▶ **Exercise details**
Present the data once more in exactly its original form.

▶ **Data**
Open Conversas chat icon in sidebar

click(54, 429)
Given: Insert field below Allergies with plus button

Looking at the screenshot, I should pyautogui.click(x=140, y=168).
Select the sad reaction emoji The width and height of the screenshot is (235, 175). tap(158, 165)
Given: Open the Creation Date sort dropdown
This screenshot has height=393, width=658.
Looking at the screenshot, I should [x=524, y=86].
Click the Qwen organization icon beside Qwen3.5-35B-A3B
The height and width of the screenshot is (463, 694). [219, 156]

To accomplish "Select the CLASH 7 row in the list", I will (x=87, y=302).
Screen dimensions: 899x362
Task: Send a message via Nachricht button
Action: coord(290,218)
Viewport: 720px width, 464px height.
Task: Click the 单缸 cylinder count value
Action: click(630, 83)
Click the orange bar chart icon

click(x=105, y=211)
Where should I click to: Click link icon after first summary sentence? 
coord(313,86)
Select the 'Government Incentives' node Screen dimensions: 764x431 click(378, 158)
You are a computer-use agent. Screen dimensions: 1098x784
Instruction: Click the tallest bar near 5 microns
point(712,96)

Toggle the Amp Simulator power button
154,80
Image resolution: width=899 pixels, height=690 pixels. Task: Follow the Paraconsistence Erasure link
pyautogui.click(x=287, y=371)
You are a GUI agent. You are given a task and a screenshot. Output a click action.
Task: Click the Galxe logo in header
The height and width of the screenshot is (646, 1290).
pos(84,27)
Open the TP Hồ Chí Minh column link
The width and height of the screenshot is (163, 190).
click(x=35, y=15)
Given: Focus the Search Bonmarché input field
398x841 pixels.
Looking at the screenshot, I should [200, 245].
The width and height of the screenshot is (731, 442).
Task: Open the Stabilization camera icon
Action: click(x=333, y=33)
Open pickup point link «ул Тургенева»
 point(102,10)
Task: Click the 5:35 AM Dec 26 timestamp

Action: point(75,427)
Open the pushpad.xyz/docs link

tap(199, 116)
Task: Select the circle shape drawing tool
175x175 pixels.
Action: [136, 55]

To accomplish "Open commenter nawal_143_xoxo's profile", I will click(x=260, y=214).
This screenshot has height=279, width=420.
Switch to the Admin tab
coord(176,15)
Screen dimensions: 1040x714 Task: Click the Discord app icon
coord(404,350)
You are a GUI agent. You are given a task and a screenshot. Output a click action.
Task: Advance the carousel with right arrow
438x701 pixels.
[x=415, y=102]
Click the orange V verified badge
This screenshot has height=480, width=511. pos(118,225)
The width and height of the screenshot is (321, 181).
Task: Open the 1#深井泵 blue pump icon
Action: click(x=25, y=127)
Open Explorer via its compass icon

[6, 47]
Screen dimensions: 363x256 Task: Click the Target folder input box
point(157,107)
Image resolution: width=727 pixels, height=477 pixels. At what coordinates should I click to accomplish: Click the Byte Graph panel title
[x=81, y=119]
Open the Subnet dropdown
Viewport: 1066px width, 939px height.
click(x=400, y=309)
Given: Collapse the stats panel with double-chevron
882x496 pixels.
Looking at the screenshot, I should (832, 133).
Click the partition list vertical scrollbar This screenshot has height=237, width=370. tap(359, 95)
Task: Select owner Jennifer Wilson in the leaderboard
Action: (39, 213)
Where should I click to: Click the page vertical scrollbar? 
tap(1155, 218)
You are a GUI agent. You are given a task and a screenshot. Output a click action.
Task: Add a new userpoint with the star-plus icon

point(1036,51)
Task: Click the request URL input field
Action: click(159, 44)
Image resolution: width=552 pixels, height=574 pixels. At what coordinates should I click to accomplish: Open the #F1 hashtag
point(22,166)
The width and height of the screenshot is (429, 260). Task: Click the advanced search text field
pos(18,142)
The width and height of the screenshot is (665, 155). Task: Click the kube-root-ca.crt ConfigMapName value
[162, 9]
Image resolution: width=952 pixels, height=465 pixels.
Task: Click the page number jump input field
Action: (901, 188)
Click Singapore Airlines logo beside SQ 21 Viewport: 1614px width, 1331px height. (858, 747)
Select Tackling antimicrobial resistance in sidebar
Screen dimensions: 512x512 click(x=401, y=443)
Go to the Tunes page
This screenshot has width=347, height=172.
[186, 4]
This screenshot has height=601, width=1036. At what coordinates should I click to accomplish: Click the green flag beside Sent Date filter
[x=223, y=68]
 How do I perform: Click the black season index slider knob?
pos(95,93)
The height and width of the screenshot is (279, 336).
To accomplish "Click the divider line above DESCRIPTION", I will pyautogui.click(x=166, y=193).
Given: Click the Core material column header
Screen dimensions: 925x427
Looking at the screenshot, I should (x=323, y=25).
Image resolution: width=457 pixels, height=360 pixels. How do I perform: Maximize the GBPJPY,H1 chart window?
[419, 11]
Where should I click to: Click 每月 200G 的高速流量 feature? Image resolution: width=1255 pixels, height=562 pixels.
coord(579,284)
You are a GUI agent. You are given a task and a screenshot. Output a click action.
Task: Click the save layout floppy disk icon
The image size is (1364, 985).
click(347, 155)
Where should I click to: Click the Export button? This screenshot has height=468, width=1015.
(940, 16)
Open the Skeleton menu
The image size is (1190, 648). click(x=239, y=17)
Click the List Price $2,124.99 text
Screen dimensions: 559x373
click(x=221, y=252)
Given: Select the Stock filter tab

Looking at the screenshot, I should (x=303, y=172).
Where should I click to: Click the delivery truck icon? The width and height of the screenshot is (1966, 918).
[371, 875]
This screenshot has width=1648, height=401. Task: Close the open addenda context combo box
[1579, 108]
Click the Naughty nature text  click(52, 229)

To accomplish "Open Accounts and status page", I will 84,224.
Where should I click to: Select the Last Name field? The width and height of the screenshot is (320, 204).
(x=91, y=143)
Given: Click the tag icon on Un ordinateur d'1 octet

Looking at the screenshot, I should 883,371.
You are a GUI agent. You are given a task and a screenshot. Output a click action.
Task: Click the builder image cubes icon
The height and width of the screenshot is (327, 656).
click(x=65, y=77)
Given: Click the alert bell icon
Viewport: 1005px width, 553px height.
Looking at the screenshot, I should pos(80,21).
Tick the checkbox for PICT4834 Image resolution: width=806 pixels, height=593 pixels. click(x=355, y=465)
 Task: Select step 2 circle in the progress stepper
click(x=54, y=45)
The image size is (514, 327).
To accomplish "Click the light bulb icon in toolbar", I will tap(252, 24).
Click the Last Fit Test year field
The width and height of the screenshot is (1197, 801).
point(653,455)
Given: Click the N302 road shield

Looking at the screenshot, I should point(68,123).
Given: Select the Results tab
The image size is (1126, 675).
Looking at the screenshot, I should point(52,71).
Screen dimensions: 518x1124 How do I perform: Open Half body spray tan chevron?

▶ **Answer to the problem**
Open Conversas chat icon in sidebar

click(54, 429)
Given: Insert field below Allergies with plus button

Looking at the screenshot, I should pyautogui.click(x=140, y=168).
Select the sad reaction emoji The width and height of the screenshot is (235, 175). tap(158, 165)
Given: Open the Creation Date sort dropdown
This screenshot has height=393, width=658.
Looking at the screenshot, I should [x=524, y=86].
Click the Qwen organization icon beside Qwen3.5-35B-A3B
The height and width of the screenshot is (463, 694). [219, 156]

To accomplish "Select the CLASH 7 row in the list", I will (x=87, y=302).
Screen dimensions: 899x362
Task: Send a message via Nachricht button
Action: coord(290,218)
Viewport: 720px width, 464px height.
Task: Click the 单缸 cylinder count value
Action: click(630, 83)
Click the orange bar chart icon

click(x=105, y=211)
Where should I click to: Click link icon after first summary sentence? 
coord(313,86)
Select the 'Government Incentives' node Screen dimensions: 764x431 click(378, 158)
You are a computer-use agent. Screen dimensions: 1098x784
Instruction: Click the tallest bar near 5 microns
point(712,96)

Toggle the Amp Simulator power button
154,80
Image resolution: width=899 pixels, height=690 pixels. Task: Follow the Paraconsistence Erasure link
pyautogui.click(x=287, y=371)
You are a GUI agent. You are given a task and a screenshot. Output a click action.
Task: Click the Galxe logo in header
The height and width of the screenshot is (646, 1290).
pos(84,27)
Open the TP Hồ Chí Minh column link
The width and height of the screenshot is (163, 190).
click(x=35, y=15)
Given: Focus the Search Bonmarché input field
398x841 pixels.
Looking at the screenshot, I should [200, 245].
The width and height of the screenshot is (731, 442).
Task: Open the Stabilization camera icon
Action: click(x=333, y=33)
Open pickup point link «ул Тургенева»
 point(102,10)
Task: Click the 5:35 AM Dec 26 timestamp

Action: point(75,427)
Open the pushpad.xyz/docs link

tap(199, 116)
Task: Select the circle shape drawing tool
175x175 pixels.
Action: [136, 55]

To accomplish "Open commenter nawal_143_xoxo's profile", I will click(x=260, y=214).
This screenshot has height=279, width=420.
Switch to the Admin tab
coord(176,15)
Screen dimensions: 1040x714 Task: Click the Discord app icon
coord(404,350)
You are a GUI agent. You are given a task and a screenshot. Output a click action.
Task: Advance the carousel with right arrow
438x701 pixels.
[x=415, y=102]
Click the orange V verified badge
This screenshot has height=480, width=511. pos(118,225)
The width and height of the screenshot is (321, 181).
Task: Open the 1#深井泵 blue pump icon
Action: click(x=25, y=127)
Open Explorer via its compass icon

[6, 47]
Screen dimensions: 363x256 Task: Click the Target folder input box
point(157,107)
Image resolution: width=727 pixels, height=477 pixels. At what coordinates should I click to accomplish: Click the Byte Graph panel title
[x=81, y=119]
Open the Subnet dropdown
Viewport: 1066px width, 939px height.
click(x=400, y=309)
Given: Collapse the stats panel with double-chevron
882x496 pixels.
Looking at the screenshot, I should (832, 133).
Click the partition list vertical scrollbar This screenshot has height=237, width=370. tap(359, 95)
Task: Select owner Jennifer Wilson in the leaderboard
Action: (39, 213)
Where should I click to: Click the page vertical scrollbar? 
tap(1155, 218)
You are a GUI agent. You are given a task and a screenshot. Output a click action.
Task: Add a new userpoint with the star-plus icon

point(1036,51)
Task: Click the request URL input field
Action: click(159, 44)
Image resolution: width=552 pixels, height=574 pixels. At what coordinates should I click to accomplish: Open the #F1 hashtag
point(22,166)
The width and height of the screenshot is (429, 260). Task: Click the advanced search text field
pos(18,142)
The width and height of the screenshot is (665, 155). Task: Click the kube-root-ca.crt ConfigMapName value
[162, 9]
Image resolution: width=952 pixels, height=465 pixels.
Task: Click the page number jump input field
Action: (901, 188)
Click Singapore Airlines logo beside SQ 21 Viewport: 1614px width, 1331px height. (858, 747)
Select Tackling antimicrobial resistance in sidebar
Screen dimensions: 512x512 click(x=401, y=443)
Go to the Tunes page
This screenshot has width=347, height=172.
[186, 4]
This screenshot has height=601, width=1036. At what coordinates should I click to accomplish: Click the green flag beside Sent Date filter
[x=223, y=68]
 How do I perform: Click the black season index slider knob?
pos(95,93)
The height and width of the screenshot is (279, 336).
To accomplish "Click the divider line above DESCRIPTION", I will pyautogui.click(x=166, y=193).
Given: Click the Core material column header
Screen dimensions: 925x427
Looking at the screenshot, I should (x=323, y=25).
Image resolution: width=457 pixels, height=360 pixels. How do I perform: Maximize the GBPJPY,H1 chart window?
[419, 11]
Where should I click to: Click 每月 200G 的高速流量 feature? Image resolution: width=1255 pixels, height=562 pixels.
coord(579,284)
You are a GUI agent. You are given a task and a screenshot. Output a click action.
Task: Click the save layout floppy disk icon
The image size is (1364, 985).
click(347, 155)
Where should I click to: Click the Export button? This screenshot has height=468, width=1015.
(940, 16)
Open the Skeleton menu
The image size is (1190, 648). click(x=239, y=17)
Click the List Price $2,124.99 text
Screen dimensions: 559x373
click(x=221, y=252)
Given: Select the Stock filter tab

Looking at the screenshot, I should (x=303, y=172).
Where should I click to: Click the delivery truck icon? The width and height of the screenshot is (1966, 918).
[371, 875]
This screenshot has width=1648, height=401. Task: Close the open addenda context combo box
[1579, 108]
Click the Naughty nature text  click(52, 229)

To accomplish "Open Accounts and status page", I will 84,224.
Where should I click to: Select the Last Name field? The width and height of the screenshot is (320, 204).
(x=91, y=143)
Given: Click the tag icon on Un ordinateur d'1 octet

Looking at the screenshot, I should 883,371.
You are a GUI agent. You are given a task and a screenshot. Output a click action.
Task: Click the builder image cubes icon
The height and width of the screenshot is (327, 656).
click(x=65, y=77)
Given: Click the alert bell icon
Viewport: 1005px width, 553px height.
Looking at the screenshot, I should pos(80,21).
Tick the checkbox for PICT4834 Image resolution: width=806 pixels, height=593 pixels. click(x=355, y=465)
 Task: Select step 2 circle in the progress stepper
click(x=54, y=45)
The image size is (514, 327).
To accomplish "Click the light bulb icon in toolbar", I will tap(252, 24).
Click the Last Fit Test year field
The width and height of the screenshot is (1197, 801).
point(653,455)
Given: Click the N302 road shield

Looking at the screenshot, I should point(68,123).
Given: Select the Results tab
The image size is (1126, 675).
Looking at the screenshot, I should point(52,71).
Screen dimensions: 518x1124 How do I perform: Open Half body spray tan chevron?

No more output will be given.